QR Codes vs. Barcodes in Inventory Tracking
The simple, one-dimensional barcode has proven a reliable tool in helping to organize inventories for decades. Thanks to key advantages, however, QR codes are becoming the new industry standard in inventory tracking.
What is a Barcode?
Barcodes are simple, one-dimensional visual representations of data in a machine-readable form. They consist of vertical black bars on a white background and often also include numbers that designate a corresponding human-readable form of the code. When a machine scans the barcode, its code is fed into a computer system that associates it with a numeric code, usually a Stock Keeping Unit (SKU) number.
Barcodes have been around for decades, gaining particular popularity at the turn of the century. They are widely used in all sorts of scenarios for tracking purposes, both in manufacturing, distribution, logistics, and point-of-sale settings. One-dimensional barcodes can convey small amounts of information, usually up to 25 characters.
One-dimensional barcodes are still relevant in many use cases where conveying small pieces of information like the SKU number or the price of the item is enough.
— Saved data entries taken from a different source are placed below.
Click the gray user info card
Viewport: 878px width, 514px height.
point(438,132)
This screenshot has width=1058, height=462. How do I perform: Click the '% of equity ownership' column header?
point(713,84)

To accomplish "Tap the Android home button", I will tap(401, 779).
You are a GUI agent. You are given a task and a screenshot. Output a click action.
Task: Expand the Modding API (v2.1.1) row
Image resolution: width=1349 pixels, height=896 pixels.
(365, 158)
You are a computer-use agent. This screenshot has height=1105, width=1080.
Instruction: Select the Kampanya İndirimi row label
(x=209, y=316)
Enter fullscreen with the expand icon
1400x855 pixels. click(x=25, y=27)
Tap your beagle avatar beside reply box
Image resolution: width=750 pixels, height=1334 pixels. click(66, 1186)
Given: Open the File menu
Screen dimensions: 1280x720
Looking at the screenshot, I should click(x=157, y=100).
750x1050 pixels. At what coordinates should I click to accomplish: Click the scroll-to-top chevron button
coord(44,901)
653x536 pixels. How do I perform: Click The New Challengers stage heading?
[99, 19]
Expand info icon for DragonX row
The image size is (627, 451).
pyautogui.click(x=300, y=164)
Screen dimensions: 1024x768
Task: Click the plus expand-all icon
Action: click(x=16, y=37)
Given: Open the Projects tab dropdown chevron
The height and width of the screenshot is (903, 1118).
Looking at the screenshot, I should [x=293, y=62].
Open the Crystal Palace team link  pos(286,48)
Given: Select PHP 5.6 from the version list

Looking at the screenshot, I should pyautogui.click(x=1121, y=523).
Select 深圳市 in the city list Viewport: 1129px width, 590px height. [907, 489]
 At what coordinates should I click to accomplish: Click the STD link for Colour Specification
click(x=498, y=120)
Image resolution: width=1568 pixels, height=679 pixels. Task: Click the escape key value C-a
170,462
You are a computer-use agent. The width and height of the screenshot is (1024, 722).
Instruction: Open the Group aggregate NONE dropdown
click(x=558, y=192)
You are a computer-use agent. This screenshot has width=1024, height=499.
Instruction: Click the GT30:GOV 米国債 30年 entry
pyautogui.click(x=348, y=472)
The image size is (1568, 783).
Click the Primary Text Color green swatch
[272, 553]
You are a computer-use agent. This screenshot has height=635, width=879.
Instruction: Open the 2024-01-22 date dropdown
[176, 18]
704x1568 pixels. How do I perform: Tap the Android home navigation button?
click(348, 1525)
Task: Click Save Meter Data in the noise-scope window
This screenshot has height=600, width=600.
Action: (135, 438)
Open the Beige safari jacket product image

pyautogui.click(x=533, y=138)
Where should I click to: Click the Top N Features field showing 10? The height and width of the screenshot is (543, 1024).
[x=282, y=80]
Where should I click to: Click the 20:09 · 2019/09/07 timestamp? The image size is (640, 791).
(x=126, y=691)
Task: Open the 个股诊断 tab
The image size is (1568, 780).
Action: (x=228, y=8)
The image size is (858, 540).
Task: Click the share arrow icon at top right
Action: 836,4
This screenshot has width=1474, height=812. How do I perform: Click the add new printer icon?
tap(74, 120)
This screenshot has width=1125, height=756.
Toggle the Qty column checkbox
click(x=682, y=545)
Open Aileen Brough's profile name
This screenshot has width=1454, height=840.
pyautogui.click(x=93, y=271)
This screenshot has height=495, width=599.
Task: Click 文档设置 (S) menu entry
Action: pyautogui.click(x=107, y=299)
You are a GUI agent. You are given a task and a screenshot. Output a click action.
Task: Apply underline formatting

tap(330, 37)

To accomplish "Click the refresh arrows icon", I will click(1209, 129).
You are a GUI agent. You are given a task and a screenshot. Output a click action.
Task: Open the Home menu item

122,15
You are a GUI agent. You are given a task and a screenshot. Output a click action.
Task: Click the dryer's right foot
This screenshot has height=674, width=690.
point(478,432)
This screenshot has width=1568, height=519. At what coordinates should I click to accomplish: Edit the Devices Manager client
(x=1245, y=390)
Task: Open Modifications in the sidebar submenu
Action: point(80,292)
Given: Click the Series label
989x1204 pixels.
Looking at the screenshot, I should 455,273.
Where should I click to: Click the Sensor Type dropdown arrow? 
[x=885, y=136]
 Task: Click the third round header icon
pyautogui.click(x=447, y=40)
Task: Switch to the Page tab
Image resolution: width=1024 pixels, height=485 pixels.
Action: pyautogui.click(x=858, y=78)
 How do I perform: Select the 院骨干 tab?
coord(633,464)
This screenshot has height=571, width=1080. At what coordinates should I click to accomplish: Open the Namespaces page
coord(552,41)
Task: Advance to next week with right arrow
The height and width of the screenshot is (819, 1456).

Newer, two-dimensional barcode technologies, however, bring key advantages that are making traditional barcodes redundant in an increasing number of applications.
What is a QR code?
A QR (Quick Response) code, also known as a 2D barcode, is an evolution of the traditional barcode that typically consists of black squares and dots on a white background, although they can also be colored. This creates a two-dimensional machine-readable array of symbols that can be scanned with a dedicated scanner or a smartphone camera connected to a QR-reader app.
As QR codes contain information both in the vertical and horizontal dimensions, they can accommodate vastly more information than regular barcodes. A single QR code can represent more than 1,500 alphanumeric characters – around 60 times more than its predecessor. The larger data storage capacity gives QR codes a substantial advantage over traditional barcodes wherever more information needs to be included in the code.
QR codes are seeing more and more use in inventory and supply chain tracking applications and are becoming the go-to implementation in warehouse management software. In all likelihood, however, traditional barcodes will still be around in point-of-sale applications for years to come.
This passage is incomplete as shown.